* Your assignment *
Tell how many lines in the records contain the word "right"; the number alone is the answer.

(Recorded data)
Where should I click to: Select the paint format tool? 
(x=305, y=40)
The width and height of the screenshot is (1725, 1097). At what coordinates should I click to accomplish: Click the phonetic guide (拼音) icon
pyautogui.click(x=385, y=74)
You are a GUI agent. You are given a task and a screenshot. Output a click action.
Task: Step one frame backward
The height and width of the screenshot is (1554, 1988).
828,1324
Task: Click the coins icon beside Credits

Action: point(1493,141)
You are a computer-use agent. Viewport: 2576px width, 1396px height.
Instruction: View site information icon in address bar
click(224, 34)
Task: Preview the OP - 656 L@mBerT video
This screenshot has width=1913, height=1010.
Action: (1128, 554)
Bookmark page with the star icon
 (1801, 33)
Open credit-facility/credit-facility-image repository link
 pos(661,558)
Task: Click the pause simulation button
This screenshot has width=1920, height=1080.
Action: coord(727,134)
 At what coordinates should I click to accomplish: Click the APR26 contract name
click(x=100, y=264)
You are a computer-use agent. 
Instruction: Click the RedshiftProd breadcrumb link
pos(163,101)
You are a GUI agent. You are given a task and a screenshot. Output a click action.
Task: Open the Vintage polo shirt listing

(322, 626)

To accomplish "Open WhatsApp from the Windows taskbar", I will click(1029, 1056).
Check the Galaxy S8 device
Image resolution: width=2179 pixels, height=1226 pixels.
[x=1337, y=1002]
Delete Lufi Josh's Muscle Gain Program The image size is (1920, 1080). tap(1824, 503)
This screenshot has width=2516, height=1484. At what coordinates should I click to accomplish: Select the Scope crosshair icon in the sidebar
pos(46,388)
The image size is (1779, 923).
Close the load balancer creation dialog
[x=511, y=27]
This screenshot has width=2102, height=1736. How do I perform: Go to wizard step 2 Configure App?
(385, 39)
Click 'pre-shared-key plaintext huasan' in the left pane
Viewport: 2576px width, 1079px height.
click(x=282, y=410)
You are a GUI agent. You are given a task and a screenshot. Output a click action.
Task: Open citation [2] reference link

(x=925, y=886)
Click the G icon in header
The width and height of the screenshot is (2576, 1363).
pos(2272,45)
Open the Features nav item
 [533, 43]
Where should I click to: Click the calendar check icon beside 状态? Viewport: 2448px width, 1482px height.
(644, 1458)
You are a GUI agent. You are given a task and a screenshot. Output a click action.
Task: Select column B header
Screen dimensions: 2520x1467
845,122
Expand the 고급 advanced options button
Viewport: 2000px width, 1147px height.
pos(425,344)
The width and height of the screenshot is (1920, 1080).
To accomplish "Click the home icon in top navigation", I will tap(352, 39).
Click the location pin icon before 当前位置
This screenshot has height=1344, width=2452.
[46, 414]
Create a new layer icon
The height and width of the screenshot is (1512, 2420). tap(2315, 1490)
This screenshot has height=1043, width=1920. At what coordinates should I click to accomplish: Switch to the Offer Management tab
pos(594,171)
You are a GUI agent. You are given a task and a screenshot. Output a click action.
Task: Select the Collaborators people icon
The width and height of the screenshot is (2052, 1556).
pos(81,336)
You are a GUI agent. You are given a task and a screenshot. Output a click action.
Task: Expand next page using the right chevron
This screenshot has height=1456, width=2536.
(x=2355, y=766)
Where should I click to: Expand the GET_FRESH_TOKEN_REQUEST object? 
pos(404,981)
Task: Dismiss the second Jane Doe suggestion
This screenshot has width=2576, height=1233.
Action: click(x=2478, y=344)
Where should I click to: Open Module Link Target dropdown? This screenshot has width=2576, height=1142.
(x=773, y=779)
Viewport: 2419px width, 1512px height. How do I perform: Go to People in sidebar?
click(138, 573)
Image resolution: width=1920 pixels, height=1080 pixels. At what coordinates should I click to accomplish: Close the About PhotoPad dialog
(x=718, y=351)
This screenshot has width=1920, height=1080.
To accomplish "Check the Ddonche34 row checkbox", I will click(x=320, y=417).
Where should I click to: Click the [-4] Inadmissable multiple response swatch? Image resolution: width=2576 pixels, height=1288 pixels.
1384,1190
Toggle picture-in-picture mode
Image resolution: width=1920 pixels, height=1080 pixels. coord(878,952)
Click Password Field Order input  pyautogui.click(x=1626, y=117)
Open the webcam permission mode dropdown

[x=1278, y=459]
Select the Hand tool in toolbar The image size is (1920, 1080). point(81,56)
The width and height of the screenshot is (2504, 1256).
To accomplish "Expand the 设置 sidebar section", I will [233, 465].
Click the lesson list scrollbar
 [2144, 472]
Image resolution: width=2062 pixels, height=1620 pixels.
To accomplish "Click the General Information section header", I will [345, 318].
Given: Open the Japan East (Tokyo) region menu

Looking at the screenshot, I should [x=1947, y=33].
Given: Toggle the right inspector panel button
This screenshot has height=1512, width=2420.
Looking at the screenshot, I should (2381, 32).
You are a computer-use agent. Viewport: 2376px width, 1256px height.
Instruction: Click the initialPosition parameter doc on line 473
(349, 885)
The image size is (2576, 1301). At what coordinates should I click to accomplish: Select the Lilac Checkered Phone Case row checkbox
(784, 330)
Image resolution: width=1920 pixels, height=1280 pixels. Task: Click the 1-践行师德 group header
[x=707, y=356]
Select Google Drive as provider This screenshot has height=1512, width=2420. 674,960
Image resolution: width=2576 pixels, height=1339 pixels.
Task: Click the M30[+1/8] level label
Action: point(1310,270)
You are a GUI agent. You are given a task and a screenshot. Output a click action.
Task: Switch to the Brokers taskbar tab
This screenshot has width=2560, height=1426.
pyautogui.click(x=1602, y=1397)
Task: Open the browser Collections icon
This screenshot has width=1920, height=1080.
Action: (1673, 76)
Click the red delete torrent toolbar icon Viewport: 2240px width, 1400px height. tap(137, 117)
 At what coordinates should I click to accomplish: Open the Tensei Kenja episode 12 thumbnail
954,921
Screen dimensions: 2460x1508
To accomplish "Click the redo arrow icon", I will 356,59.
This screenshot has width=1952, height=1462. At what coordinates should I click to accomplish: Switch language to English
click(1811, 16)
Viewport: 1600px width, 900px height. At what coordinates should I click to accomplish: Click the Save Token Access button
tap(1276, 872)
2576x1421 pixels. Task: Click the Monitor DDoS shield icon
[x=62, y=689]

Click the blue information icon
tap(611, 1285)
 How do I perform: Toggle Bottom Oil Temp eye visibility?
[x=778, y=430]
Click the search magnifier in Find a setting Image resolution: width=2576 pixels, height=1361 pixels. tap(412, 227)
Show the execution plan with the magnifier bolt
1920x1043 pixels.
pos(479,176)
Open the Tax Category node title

* Answer for this exercise *
2